■ ENTRIES SHOWN ■

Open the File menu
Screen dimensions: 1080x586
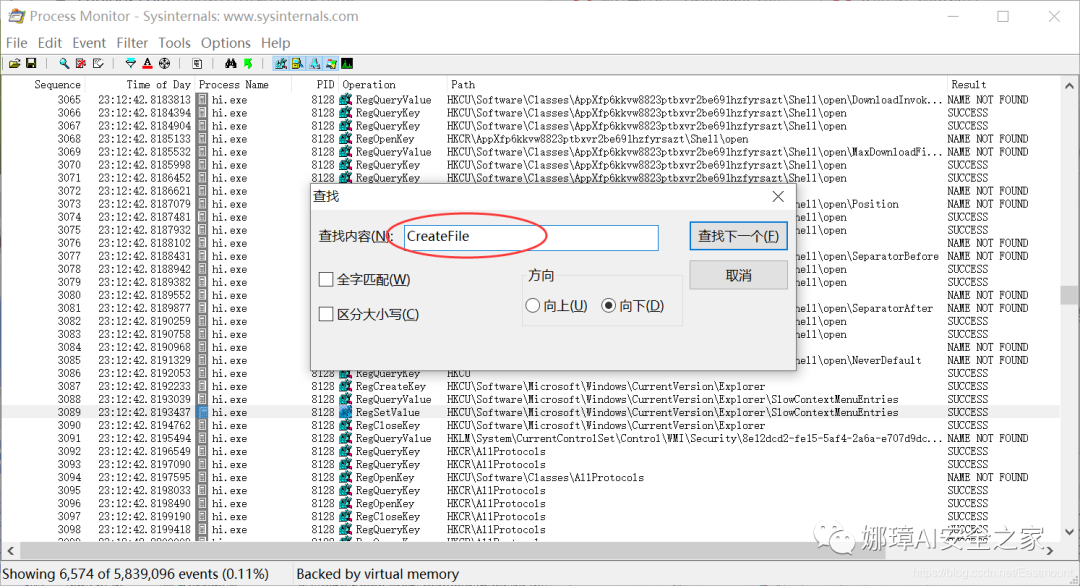pyautogui.click(x=16, y=43)
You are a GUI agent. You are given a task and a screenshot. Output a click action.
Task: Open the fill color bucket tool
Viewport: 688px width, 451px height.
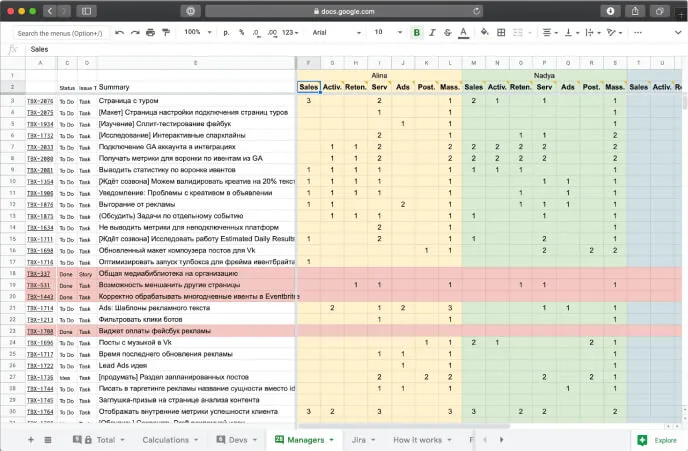(485, 32)
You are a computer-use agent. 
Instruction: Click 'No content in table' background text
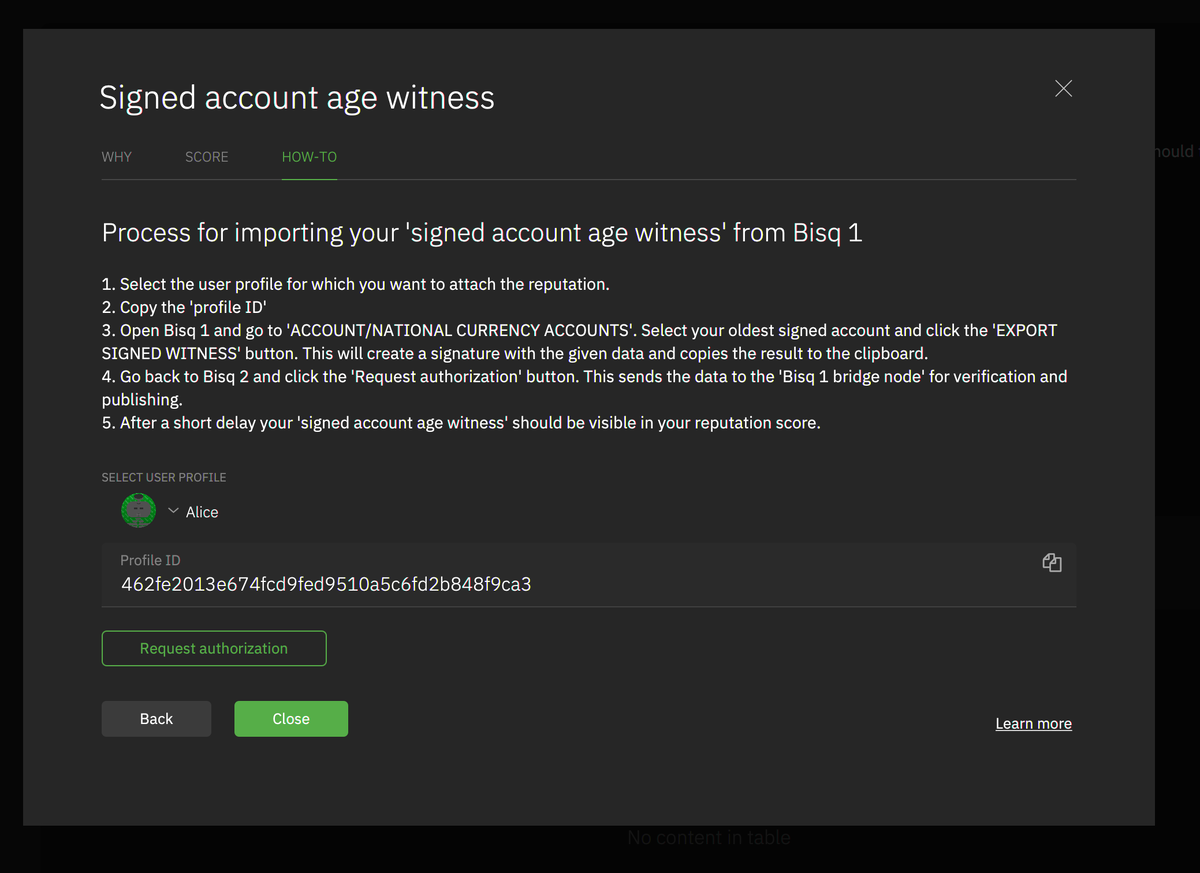tap(708, 838)
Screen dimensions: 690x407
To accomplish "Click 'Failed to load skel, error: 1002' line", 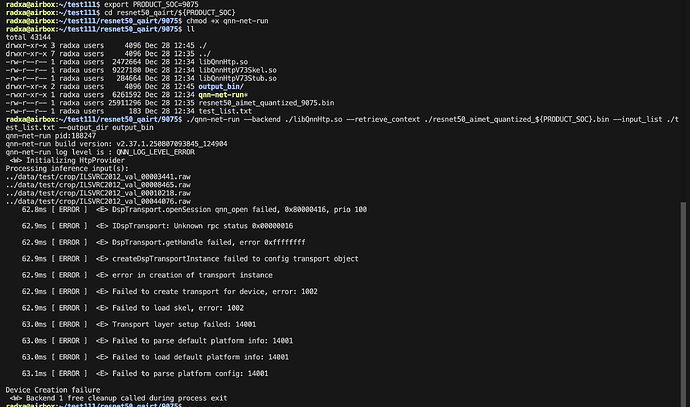I will click(x=132, y=308).
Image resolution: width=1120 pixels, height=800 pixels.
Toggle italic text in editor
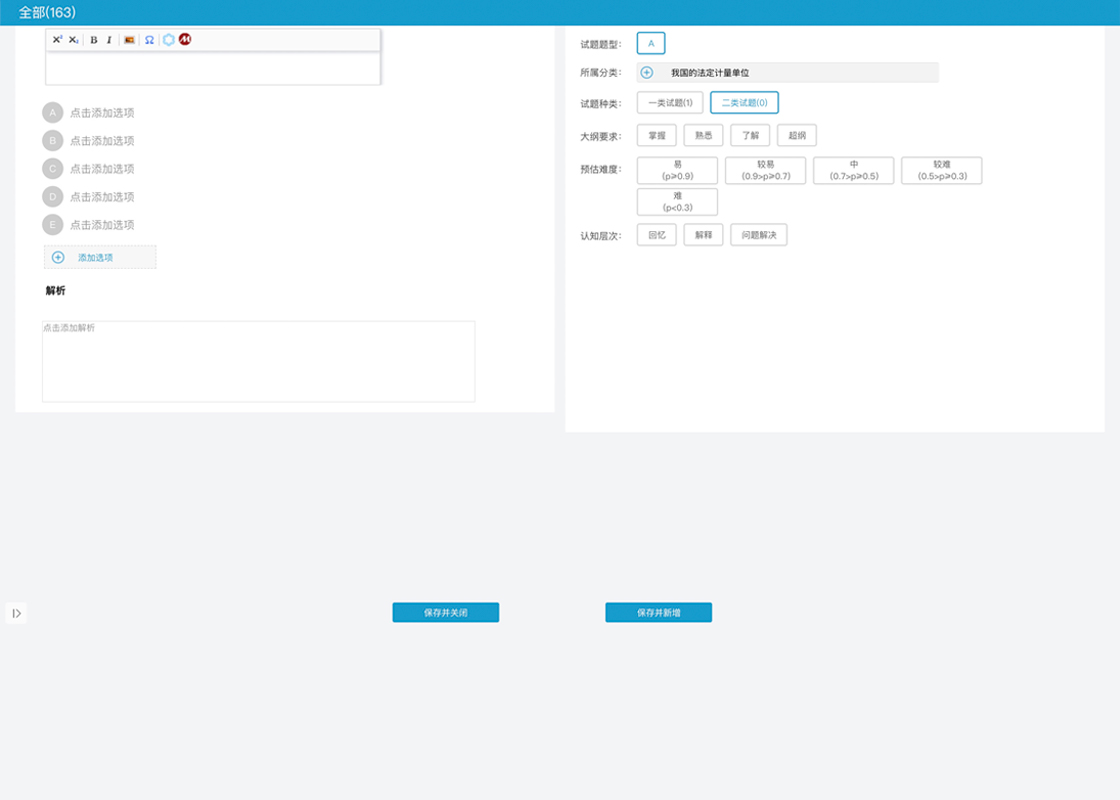pyautogui.click(x=109, y=40)
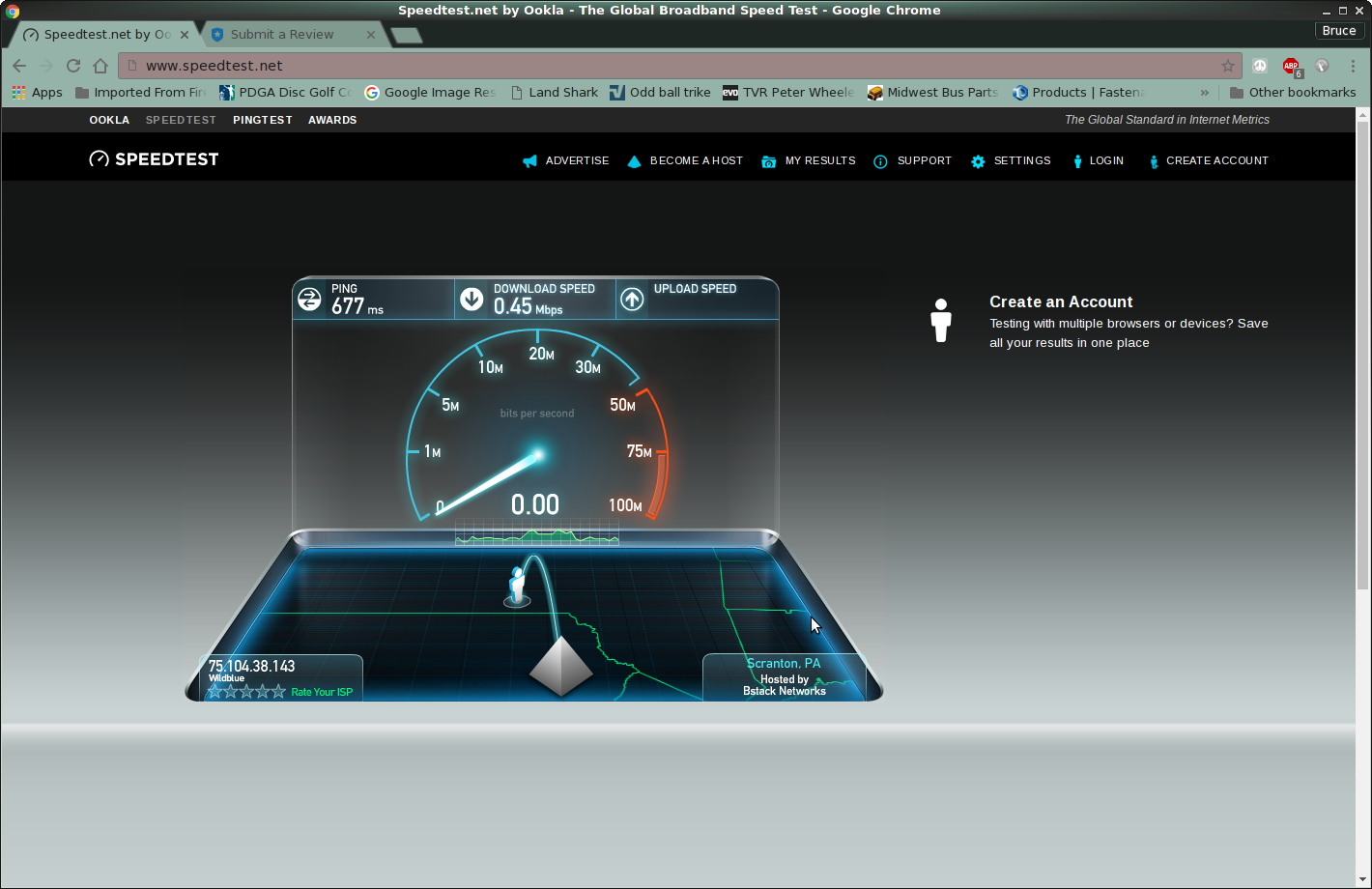Open MY RESULTS page

coord(819,160)
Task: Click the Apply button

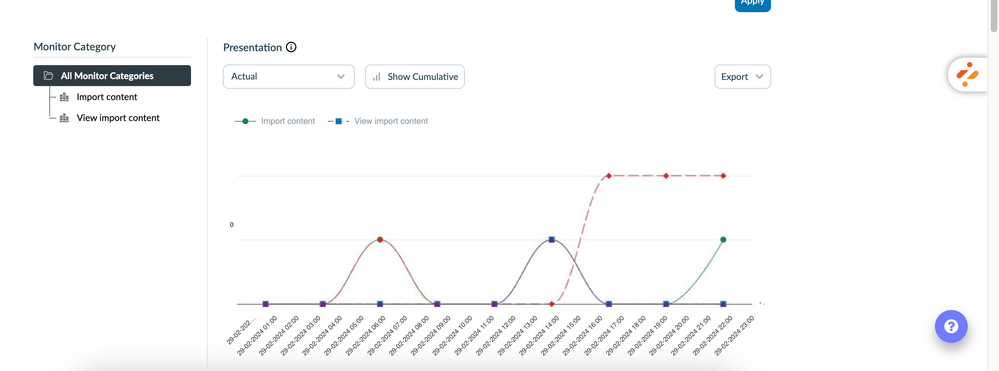Action: click(x=752, y=4)
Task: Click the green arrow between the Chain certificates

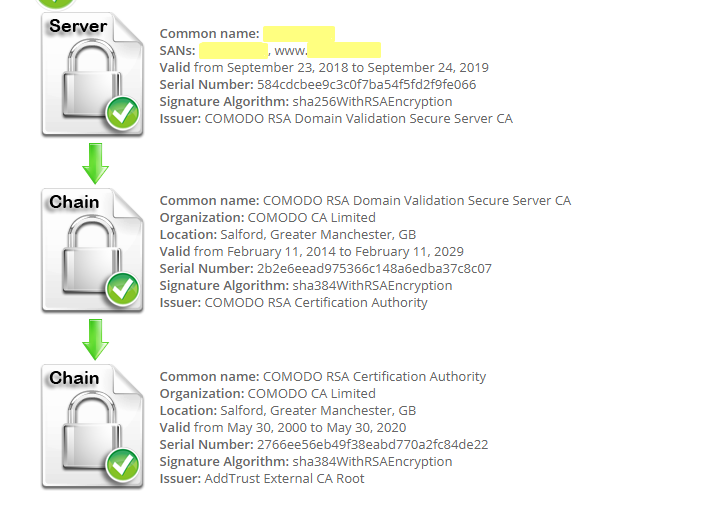Action: point(95,340)
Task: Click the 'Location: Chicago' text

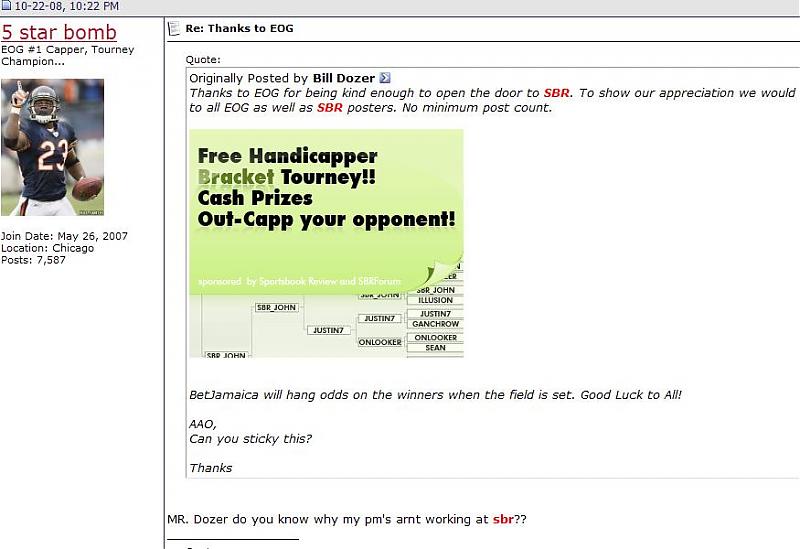Action: tap(47, 248)
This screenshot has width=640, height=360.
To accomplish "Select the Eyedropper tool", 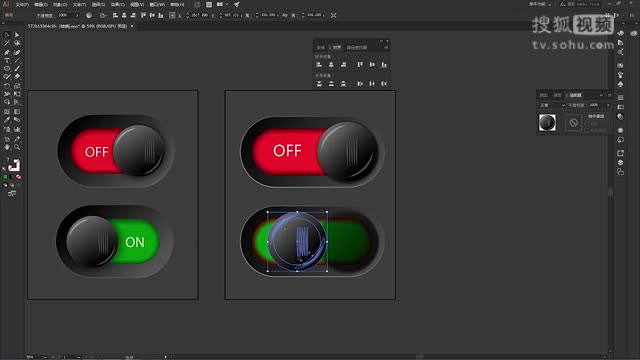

■ WHAT IS BEING ASKED ■
Verbatim output, no pictures: the line holding "Toggle italic text in editor" and all lines after it through the last line of the material, with nothing else.

■ ANSWER FOR THIS EXERCISE ■
Toggle italic text in editor
pyautogui.click(x=109, y=40)
Open MY RESULTS page

coord(819,160)
Task: Click the Apply button

Action: click(x=752, y=4)
Task: Click the green arrow between the Chain certificates

Action: point(95,340)
Task: Click the 'Location: Chicago' text

Action: tap(47, 248)
This screenshot has width=640, height=360.
To accomplish "Select the Eyedropper tool", 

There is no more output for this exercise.